Binary images have a limited pixel intensity range consisting of only two possible values: on or off (or one and zero, respectively). In the tutorial, a pixel that is on is represented by the maximum gray-level intensity of white (one), and a pixel that is off is represented by the minimum gray-level intensity of black (zero).

Binary segmentation involves setting a pixel on or off depending on how it compares to a pre-selected threshold level. In the tutorial, a pixel in the specimen image is turned off if its gray-level intensity is less than the threshold level, and a pixel is turned on if its gray-level intensity is greater than or equal to the threshold level. The binary threshold level is indicated in the Grayscale Histogram window by a red vertical line.

Binary segmentation is intended to reduce the vast information content of a grayscale image, while at the same time ensuring that the features of interest remain recognizable.
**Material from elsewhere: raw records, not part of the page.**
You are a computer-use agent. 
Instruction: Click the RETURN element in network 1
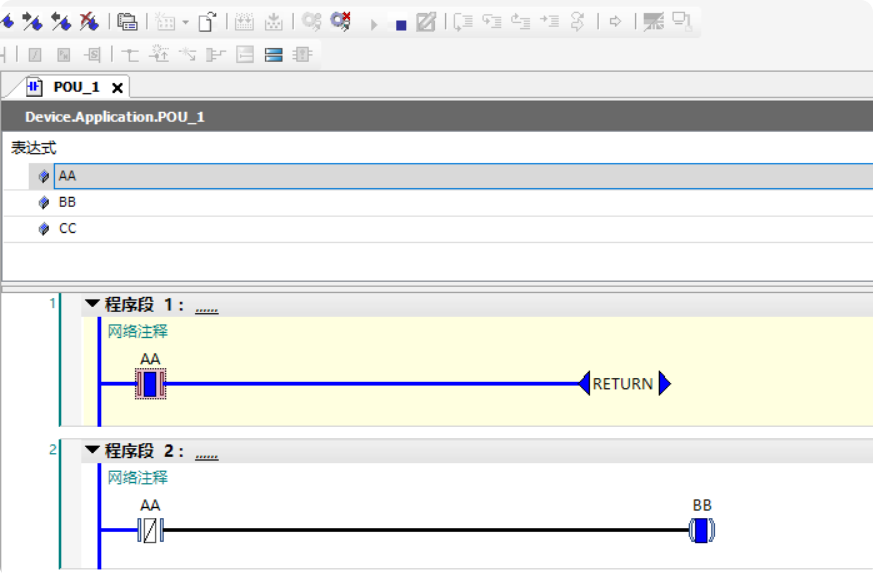point(623,383)
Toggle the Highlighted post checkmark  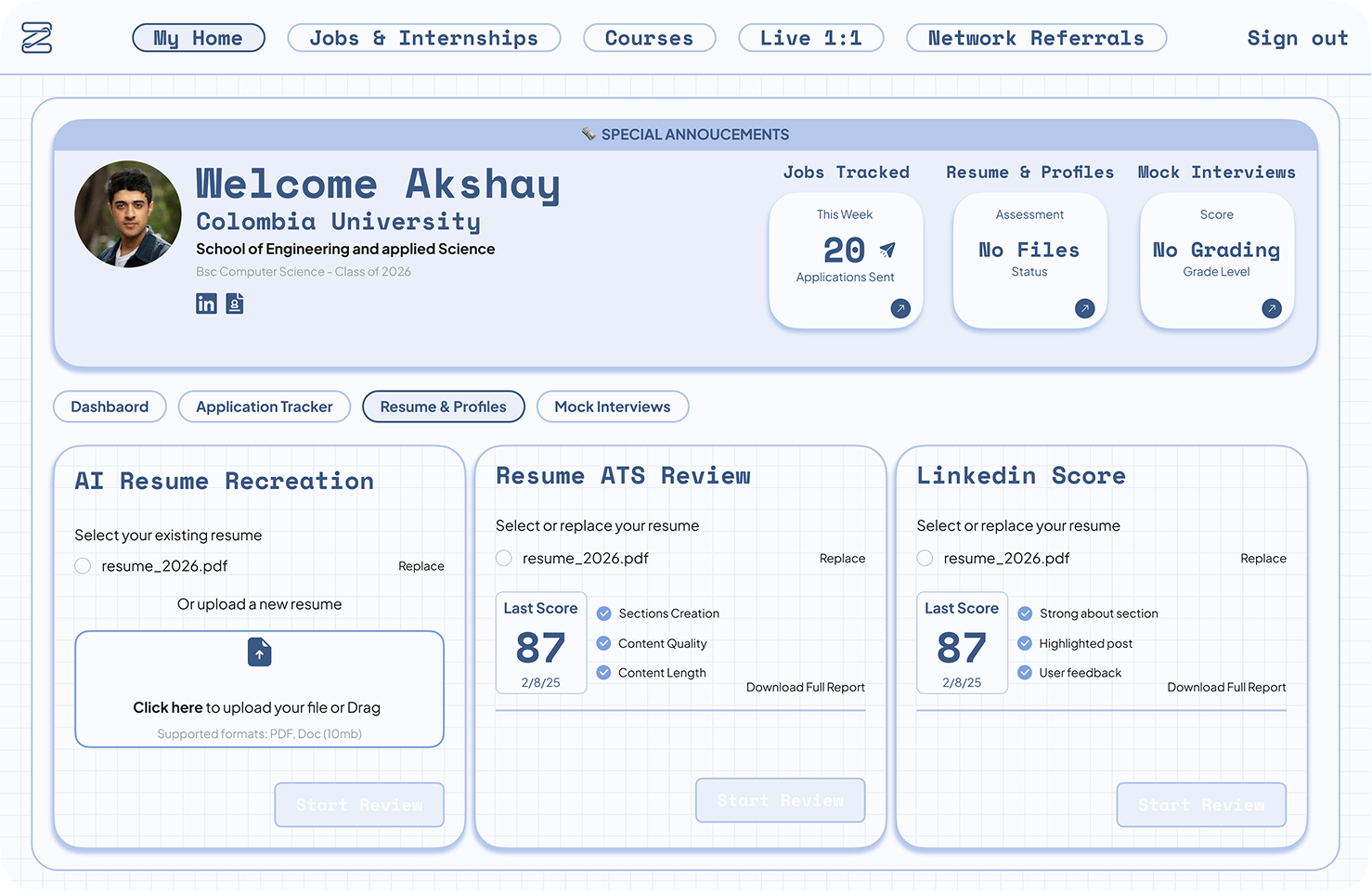[1025, 643]
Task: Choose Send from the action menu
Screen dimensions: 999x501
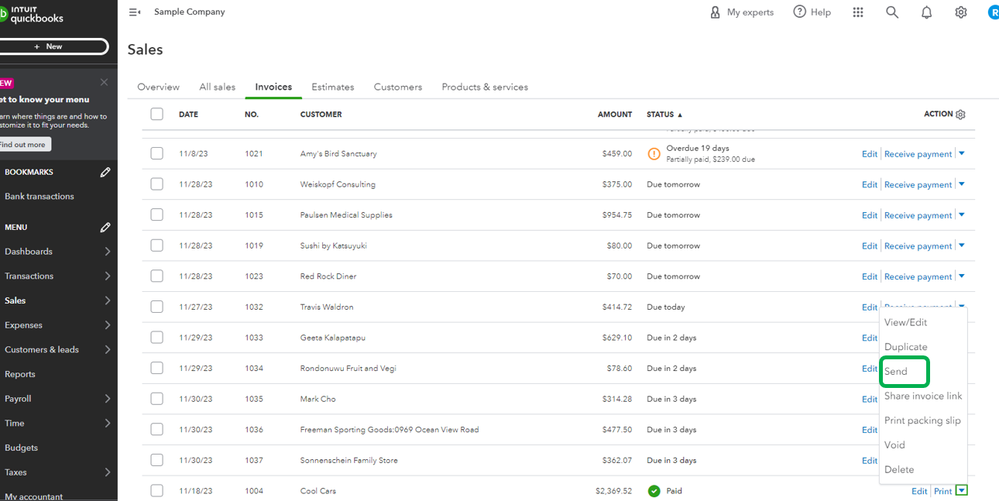Action: (x=896, y=372)
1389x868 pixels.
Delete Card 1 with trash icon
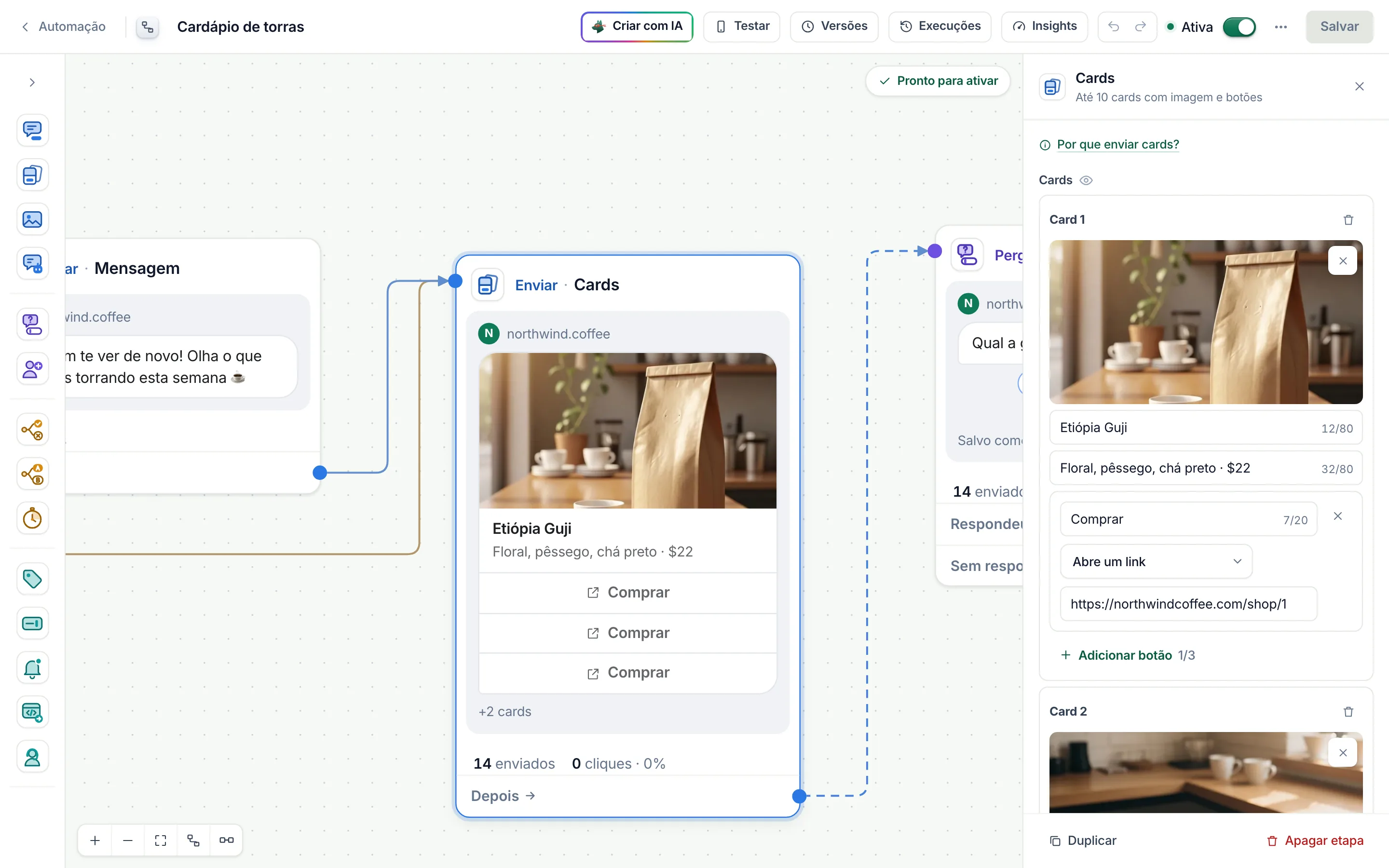[1348, 220]
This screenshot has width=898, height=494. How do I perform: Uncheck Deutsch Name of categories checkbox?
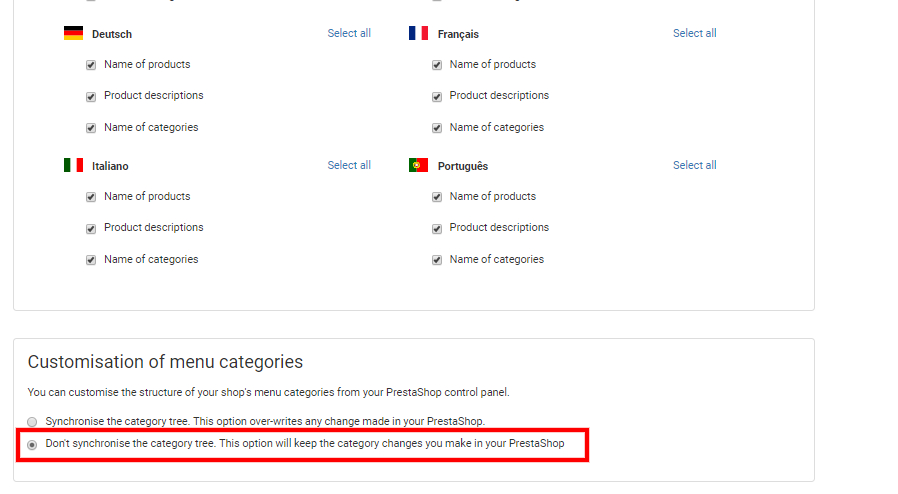point(91,128)
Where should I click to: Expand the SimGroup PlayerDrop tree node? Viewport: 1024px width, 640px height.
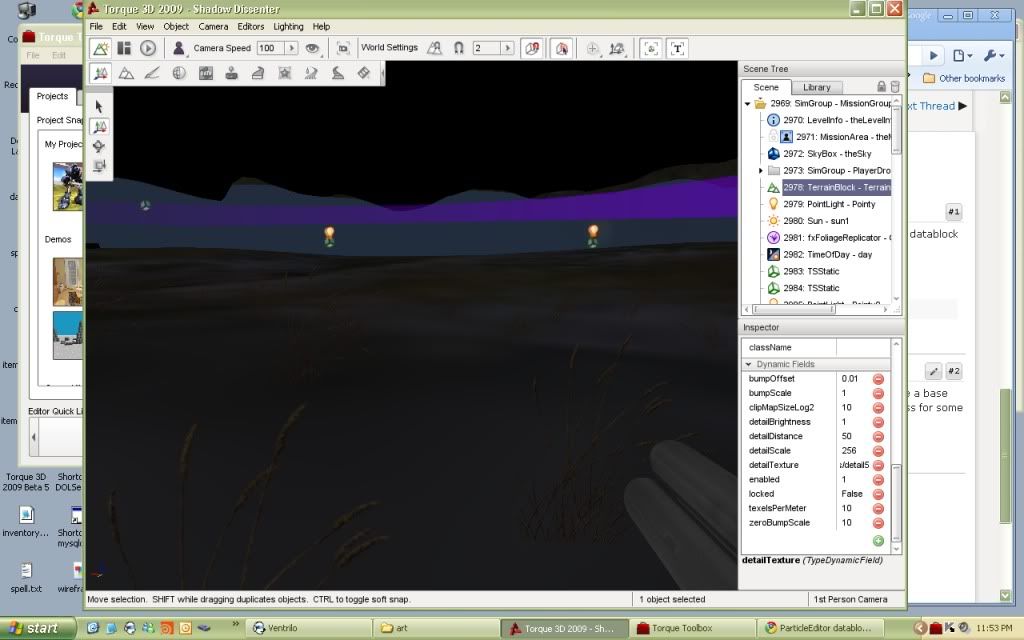762,171
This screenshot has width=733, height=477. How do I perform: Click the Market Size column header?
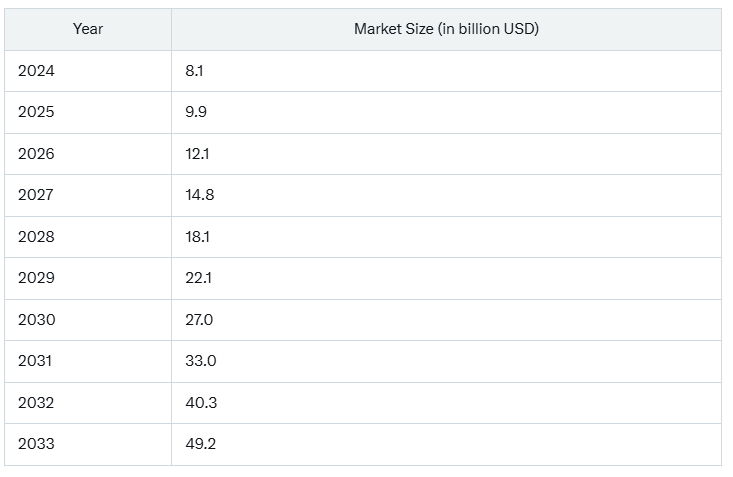[446, 29]
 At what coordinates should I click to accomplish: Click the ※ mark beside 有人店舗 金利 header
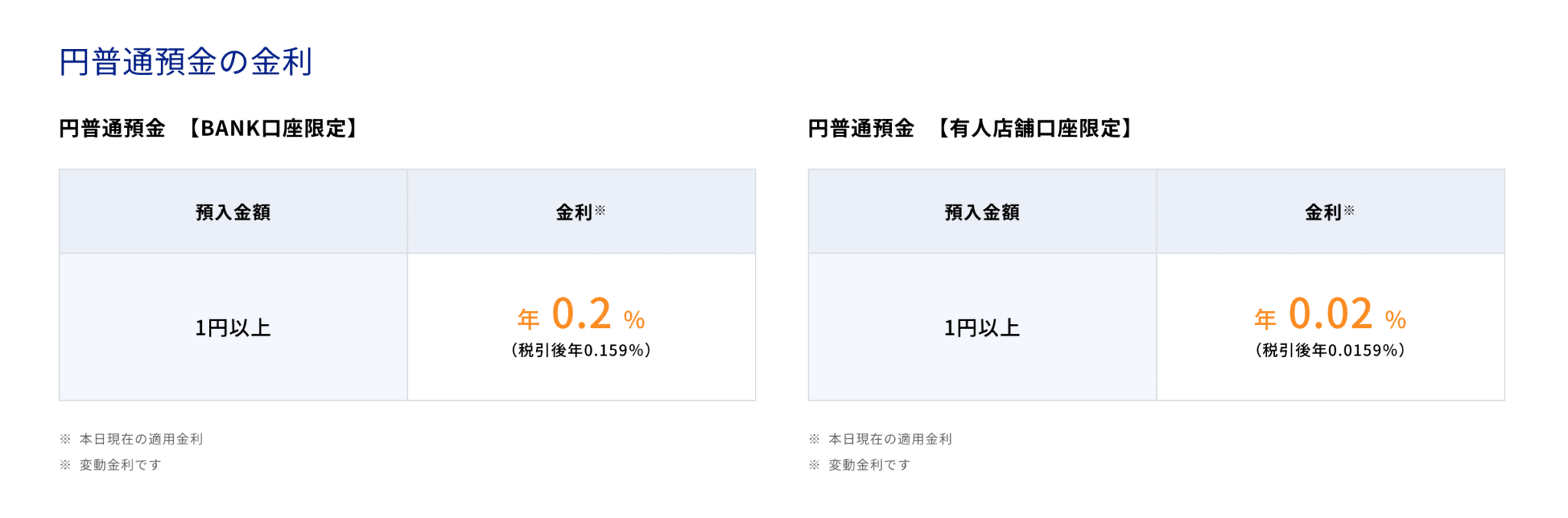[x=1349, y=210]
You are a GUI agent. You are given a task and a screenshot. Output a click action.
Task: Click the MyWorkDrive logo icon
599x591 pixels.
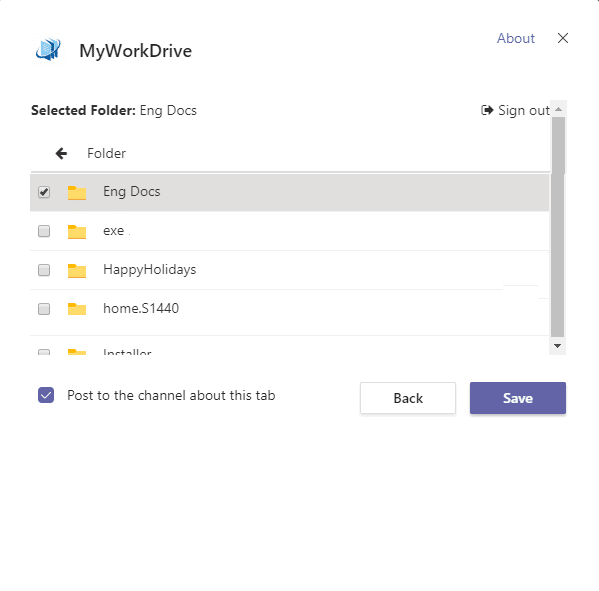[x=48, y=50]
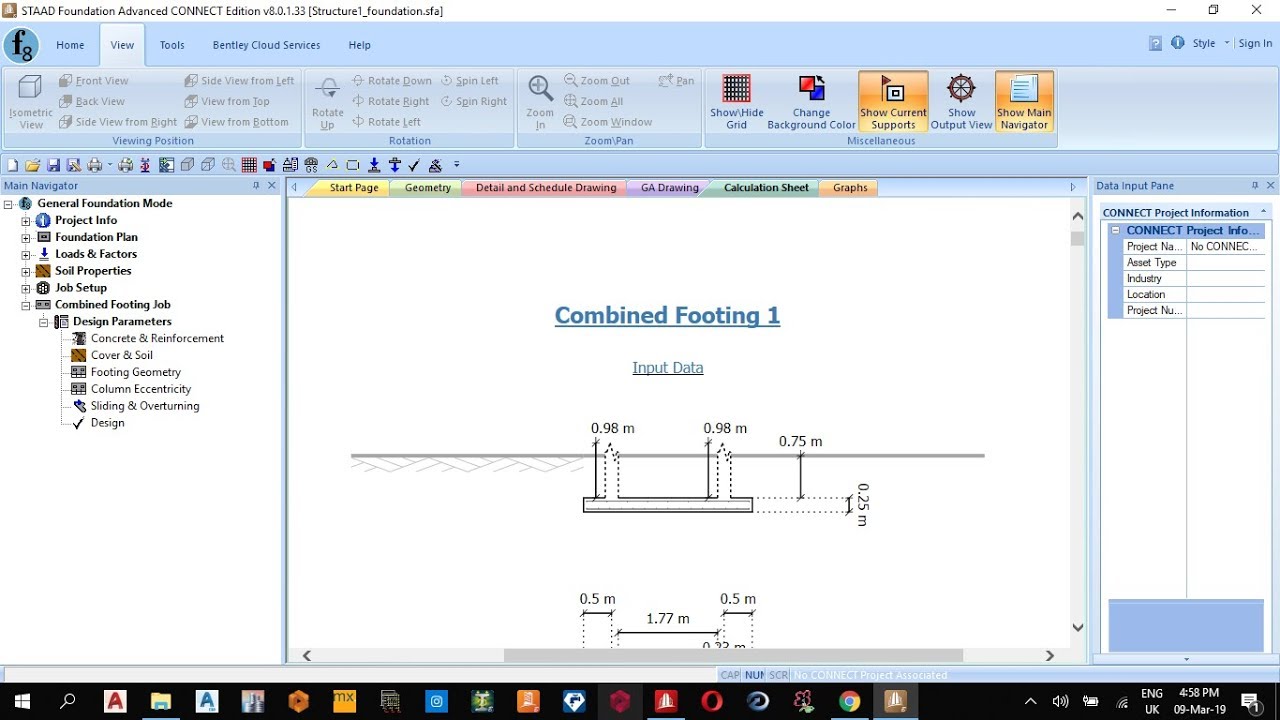This screenshot has width=1280, height=720.
Task: Open the Tools ribbon tab
Action: [172, 45]
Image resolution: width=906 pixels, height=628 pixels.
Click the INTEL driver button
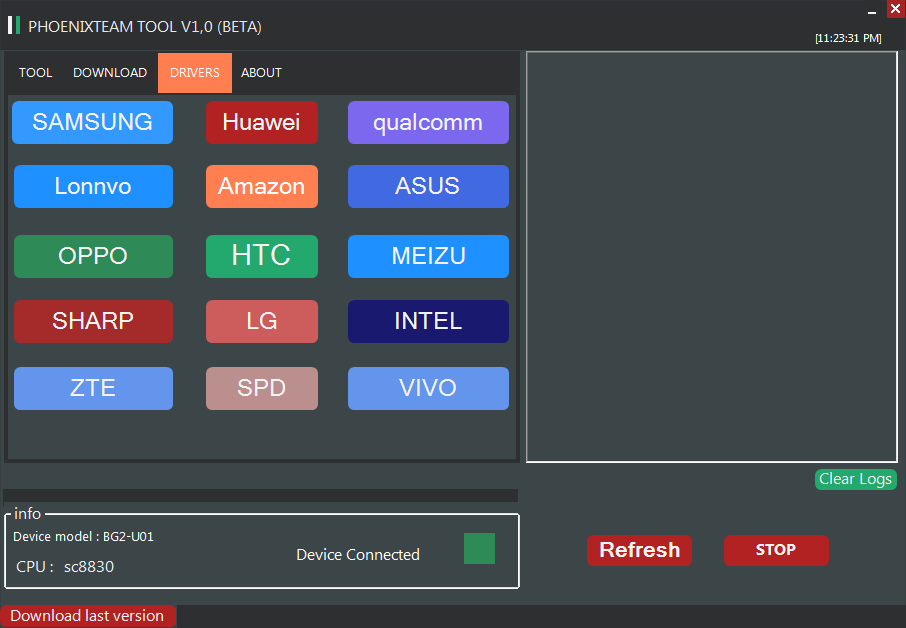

The technique is often used in optical microscopy for analysis of specimen features, because a large number of feature recognition and classification algorithms operate exclusively on binary images.

The choice of a threshold level can have a significant impact on the appearance of the resulting binary image. When choosing a threshold level, it is desirable to include the features of interest among the on (or white) pixels, while reserving the background pixels that lack specimen information among the off (or black) pixels. For an 8-bit gray-level digital image, there are a total of 256 possible choices for binary threshold level. In the tutorial, it is possible to set the threshold level on the specimen image to any of the 256 gray-levels by selecting the Level Selection option from the Choose A Method pull-down menu and using the accompanying Threshold Level slider that appears beneath the histogram. Although interactive selection of an appropriate threshold level may be adequate for a single or small handful of images, automatic selection methods are preferable for processing large quantities of digital images.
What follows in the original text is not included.